-- Provided data follows --

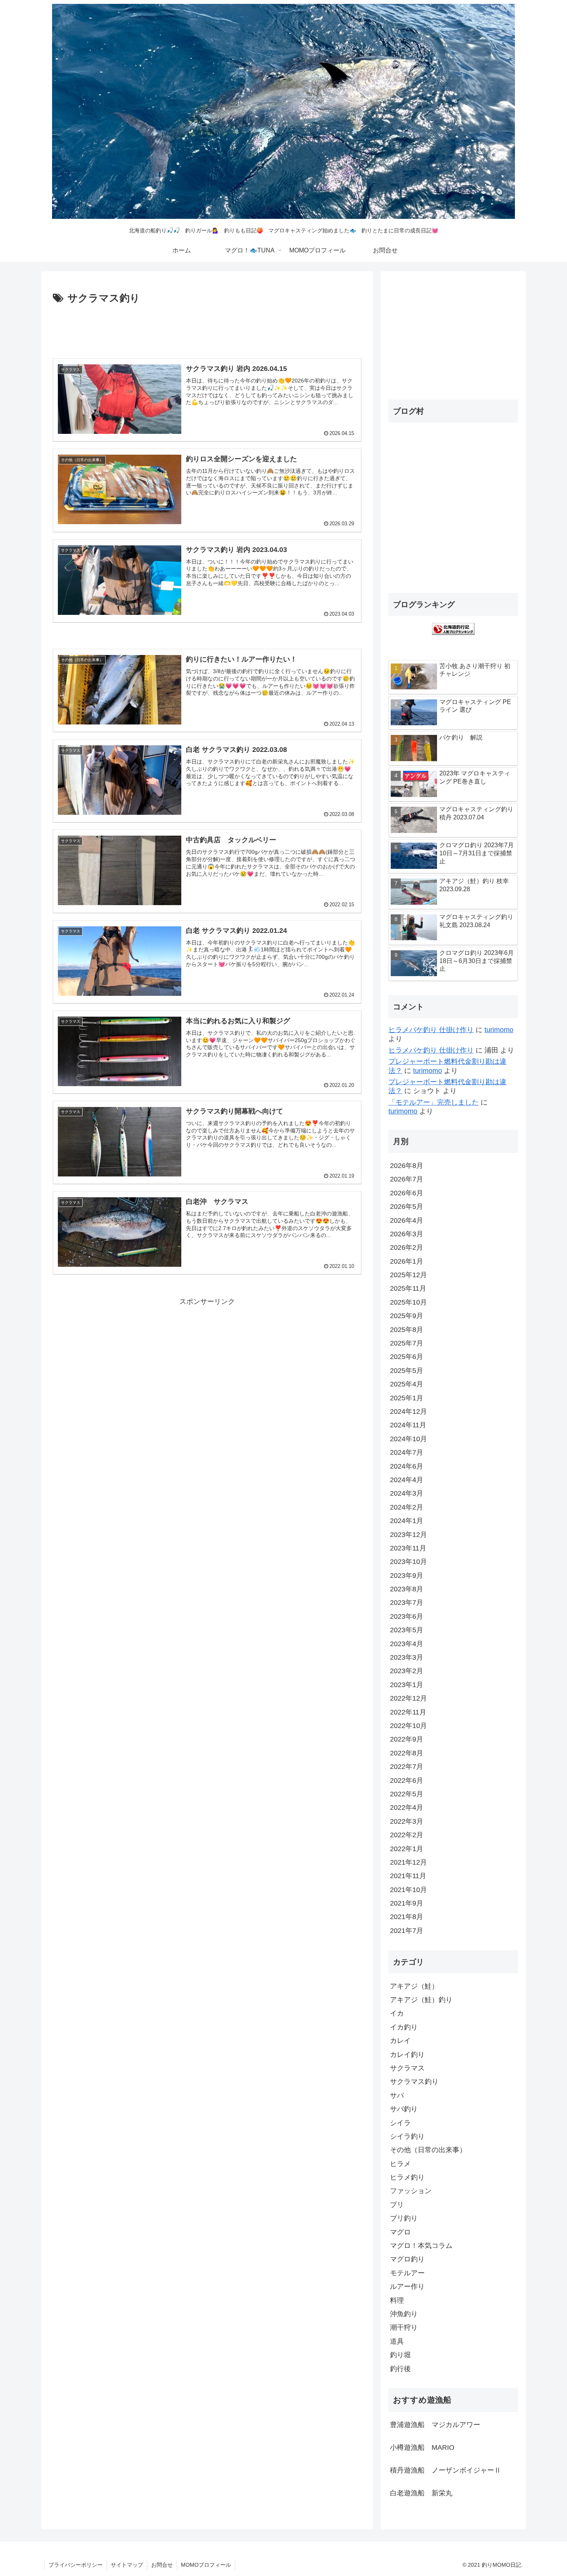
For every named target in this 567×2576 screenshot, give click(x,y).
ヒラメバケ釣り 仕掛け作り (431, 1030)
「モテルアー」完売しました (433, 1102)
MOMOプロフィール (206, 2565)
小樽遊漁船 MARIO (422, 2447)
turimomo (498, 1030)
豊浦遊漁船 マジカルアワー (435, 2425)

-- Provided data concluded --

About this task:
For every entry, return its exact wording and leave out any image.

Result of this exercise:
For every named target in this 567×2576 screenshot, give click(x,y).
ヒラメバケ釣り 仕掛け作り (431, 1030)
「モテルアー」完売しました (433, 1102)
MOMOプロフィール (206, 2565)
小樽遊漁船 MARIO (422, 2447)
turimomo (498, 1030)
豊浦遊漁船 マジカルアワー (435, 2425)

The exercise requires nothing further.